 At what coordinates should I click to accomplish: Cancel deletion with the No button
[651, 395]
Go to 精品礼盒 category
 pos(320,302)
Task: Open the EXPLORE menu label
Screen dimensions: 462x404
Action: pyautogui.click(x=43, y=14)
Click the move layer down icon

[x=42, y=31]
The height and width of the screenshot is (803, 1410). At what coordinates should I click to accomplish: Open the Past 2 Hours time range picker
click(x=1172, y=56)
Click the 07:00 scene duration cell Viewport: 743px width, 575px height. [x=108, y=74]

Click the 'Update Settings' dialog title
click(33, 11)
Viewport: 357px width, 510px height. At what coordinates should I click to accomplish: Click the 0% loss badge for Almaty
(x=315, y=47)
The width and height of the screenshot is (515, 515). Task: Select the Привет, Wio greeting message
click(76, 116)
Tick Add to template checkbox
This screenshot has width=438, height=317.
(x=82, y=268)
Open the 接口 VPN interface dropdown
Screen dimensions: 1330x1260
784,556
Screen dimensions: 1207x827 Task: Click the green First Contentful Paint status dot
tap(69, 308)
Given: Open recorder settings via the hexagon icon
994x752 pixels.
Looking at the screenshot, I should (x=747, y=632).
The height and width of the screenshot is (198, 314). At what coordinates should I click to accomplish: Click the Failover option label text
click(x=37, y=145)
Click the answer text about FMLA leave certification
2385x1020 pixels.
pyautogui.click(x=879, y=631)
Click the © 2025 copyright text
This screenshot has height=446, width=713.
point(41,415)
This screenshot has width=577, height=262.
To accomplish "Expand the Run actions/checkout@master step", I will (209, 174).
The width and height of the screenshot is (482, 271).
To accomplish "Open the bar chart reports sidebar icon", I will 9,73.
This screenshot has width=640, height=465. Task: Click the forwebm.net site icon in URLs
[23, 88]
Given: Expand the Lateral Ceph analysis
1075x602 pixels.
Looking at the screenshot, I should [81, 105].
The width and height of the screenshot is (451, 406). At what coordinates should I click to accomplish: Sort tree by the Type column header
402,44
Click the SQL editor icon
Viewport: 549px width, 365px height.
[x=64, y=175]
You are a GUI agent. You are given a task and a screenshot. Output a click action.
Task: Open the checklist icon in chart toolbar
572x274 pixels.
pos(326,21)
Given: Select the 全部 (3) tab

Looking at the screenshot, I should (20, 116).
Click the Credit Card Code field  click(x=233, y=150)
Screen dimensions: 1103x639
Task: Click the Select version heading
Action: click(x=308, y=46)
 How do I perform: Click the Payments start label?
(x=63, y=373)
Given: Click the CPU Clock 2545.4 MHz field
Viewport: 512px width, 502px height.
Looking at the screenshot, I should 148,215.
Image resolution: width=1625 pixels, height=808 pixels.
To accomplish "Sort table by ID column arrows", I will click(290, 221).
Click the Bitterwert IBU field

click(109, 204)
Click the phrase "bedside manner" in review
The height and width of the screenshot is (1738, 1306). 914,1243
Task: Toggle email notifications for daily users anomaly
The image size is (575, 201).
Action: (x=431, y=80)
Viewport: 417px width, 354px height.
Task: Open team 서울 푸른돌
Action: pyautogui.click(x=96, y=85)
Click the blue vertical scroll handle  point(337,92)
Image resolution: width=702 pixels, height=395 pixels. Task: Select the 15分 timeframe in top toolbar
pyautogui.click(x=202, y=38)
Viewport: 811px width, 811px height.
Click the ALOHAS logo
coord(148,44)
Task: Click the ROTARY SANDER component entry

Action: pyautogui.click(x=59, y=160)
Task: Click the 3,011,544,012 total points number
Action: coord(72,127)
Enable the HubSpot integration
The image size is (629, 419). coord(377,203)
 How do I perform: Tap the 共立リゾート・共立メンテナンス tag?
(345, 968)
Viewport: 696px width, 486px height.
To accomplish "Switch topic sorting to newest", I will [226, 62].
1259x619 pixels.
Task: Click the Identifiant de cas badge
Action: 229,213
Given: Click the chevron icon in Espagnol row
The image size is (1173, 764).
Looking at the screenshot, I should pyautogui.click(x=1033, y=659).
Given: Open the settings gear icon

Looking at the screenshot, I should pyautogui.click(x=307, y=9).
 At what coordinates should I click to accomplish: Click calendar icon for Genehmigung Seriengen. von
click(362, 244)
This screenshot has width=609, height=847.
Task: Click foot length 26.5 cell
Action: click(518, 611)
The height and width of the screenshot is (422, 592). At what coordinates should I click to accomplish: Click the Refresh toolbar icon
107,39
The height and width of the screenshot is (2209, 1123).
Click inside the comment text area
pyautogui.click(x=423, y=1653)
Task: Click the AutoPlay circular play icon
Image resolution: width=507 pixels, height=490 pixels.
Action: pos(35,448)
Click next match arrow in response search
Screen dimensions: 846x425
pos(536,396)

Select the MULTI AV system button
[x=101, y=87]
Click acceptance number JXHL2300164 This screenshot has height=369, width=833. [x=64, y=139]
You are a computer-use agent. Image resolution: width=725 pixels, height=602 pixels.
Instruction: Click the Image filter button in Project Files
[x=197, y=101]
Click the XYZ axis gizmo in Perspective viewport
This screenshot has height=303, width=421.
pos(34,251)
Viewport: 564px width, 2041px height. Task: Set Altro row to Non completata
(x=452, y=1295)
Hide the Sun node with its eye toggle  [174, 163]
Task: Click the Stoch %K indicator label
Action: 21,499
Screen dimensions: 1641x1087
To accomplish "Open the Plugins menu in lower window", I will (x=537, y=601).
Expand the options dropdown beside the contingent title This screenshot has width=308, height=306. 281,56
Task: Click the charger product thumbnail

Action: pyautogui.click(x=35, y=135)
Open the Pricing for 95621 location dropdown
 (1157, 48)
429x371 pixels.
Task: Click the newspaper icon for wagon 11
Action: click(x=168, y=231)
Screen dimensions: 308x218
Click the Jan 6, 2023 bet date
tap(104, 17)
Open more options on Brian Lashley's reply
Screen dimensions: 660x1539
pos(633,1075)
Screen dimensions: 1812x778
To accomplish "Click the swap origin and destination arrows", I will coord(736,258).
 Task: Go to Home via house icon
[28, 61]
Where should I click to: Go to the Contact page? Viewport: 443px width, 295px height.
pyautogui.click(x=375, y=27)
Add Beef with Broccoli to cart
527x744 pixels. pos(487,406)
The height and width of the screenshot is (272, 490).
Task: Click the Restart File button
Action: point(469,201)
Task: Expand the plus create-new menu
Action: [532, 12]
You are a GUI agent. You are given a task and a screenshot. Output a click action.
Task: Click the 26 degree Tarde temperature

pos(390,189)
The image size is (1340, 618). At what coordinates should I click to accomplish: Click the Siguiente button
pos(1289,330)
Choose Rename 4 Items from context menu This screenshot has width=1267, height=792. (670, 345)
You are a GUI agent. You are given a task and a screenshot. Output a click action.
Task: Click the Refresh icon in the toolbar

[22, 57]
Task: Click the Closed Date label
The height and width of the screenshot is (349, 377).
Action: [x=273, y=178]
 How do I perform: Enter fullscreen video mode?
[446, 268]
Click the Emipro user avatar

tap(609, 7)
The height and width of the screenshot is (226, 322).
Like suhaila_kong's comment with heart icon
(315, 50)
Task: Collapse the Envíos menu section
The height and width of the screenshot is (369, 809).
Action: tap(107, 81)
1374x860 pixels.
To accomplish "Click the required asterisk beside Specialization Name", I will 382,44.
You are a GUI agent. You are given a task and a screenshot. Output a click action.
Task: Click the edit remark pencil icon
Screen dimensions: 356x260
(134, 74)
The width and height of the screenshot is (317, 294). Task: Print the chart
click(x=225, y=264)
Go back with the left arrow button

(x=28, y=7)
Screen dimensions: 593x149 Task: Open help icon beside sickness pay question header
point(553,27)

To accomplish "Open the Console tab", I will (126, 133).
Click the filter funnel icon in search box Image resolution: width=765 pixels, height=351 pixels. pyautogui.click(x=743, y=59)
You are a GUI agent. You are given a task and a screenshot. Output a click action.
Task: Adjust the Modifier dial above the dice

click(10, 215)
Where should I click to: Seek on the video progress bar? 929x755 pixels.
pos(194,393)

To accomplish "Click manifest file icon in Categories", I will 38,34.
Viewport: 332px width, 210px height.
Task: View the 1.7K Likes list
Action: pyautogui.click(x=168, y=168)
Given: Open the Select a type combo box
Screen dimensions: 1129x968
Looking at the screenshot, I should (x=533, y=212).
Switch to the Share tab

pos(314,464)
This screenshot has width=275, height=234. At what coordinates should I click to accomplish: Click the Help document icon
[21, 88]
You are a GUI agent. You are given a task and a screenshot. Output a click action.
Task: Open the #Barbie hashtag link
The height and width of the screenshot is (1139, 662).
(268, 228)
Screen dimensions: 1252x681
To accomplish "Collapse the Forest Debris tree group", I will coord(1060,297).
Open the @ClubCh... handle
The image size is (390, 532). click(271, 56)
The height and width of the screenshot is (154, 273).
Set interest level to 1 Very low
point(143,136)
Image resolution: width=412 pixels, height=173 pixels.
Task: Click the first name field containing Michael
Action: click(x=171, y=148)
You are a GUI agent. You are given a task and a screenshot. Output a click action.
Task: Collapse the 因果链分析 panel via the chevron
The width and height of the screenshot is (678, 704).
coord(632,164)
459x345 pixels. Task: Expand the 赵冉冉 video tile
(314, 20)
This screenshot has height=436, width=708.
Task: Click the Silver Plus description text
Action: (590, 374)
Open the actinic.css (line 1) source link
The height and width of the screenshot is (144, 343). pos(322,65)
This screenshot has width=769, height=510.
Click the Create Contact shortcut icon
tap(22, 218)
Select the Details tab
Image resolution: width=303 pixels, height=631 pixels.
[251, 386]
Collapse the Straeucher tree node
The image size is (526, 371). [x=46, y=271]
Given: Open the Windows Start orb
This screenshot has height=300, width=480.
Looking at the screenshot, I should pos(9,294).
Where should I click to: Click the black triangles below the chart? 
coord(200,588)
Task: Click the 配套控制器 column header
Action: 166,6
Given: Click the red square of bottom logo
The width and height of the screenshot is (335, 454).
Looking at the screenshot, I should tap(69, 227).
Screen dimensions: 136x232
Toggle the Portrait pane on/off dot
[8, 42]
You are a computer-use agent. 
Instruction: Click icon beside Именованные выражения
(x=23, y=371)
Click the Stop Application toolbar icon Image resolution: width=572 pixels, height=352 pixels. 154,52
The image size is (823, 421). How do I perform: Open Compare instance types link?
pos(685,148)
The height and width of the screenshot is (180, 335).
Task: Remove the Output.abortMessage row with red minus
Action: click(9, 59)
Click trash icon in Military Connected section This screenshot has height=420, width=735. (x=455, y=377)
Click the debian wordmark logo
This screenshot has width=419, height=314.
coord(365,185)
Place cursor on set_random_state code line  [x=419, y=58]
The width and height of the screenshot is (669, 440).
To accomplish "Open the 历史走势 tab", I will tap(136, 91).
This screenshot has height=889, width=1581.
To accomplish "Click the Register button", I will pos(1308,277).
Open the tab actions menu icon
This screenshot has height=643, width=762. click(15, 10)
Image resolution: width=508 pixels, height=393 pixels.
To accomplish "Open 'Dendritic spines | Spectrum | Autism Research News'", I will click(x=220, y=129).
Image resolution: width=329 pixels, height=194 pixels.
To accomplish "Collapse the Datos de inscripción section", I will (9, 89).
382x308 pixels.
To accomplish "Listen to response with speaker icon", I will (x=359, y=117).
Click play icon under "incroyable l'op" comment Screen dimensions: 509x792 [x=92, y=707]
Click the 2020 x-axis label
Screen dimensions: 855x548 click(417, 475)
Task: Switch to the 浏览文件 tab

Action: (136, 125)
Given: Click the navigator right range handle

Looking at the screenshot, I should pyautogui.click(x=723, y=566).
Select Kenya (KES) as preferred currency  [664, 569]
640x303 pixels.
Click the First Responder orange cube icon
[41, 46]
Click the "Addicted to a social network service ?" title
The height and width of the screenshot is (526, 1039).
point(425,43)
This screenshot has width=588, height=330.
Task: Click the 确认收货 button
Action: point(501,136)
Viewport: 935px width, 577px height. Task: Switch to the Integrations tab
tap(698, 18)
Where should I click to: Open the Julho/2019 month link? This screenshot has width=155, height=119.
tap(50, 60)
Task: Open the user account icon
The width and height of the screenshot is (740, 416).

==============================

## Exercise requirements
Set down, exactly as they appear, the lines above from the first one to the line that holds "Click the 07:00", both included, please, and no others.

## Response box
 At what coordinates should I click to accomplish: Cancel deletion with the No button
[651, 395]
Go to 精品礼盒 category
 pos(320,302)
Task: Open the EXPLORE menu label
Screen dimensions: 462x404
Action: pyautogui.click(x=43, y=14)
Click the move layer down icon

[x=42, y=31]
The height and width of the screenshot is (803, 1410). At what coordinates should I click to accomplish: Open the Past 2 Hours time range picker
click(x=1172, y=56)
Click the 07:00 scene duration cell Viewport: 743px width, 575px height. [x=108, y=74]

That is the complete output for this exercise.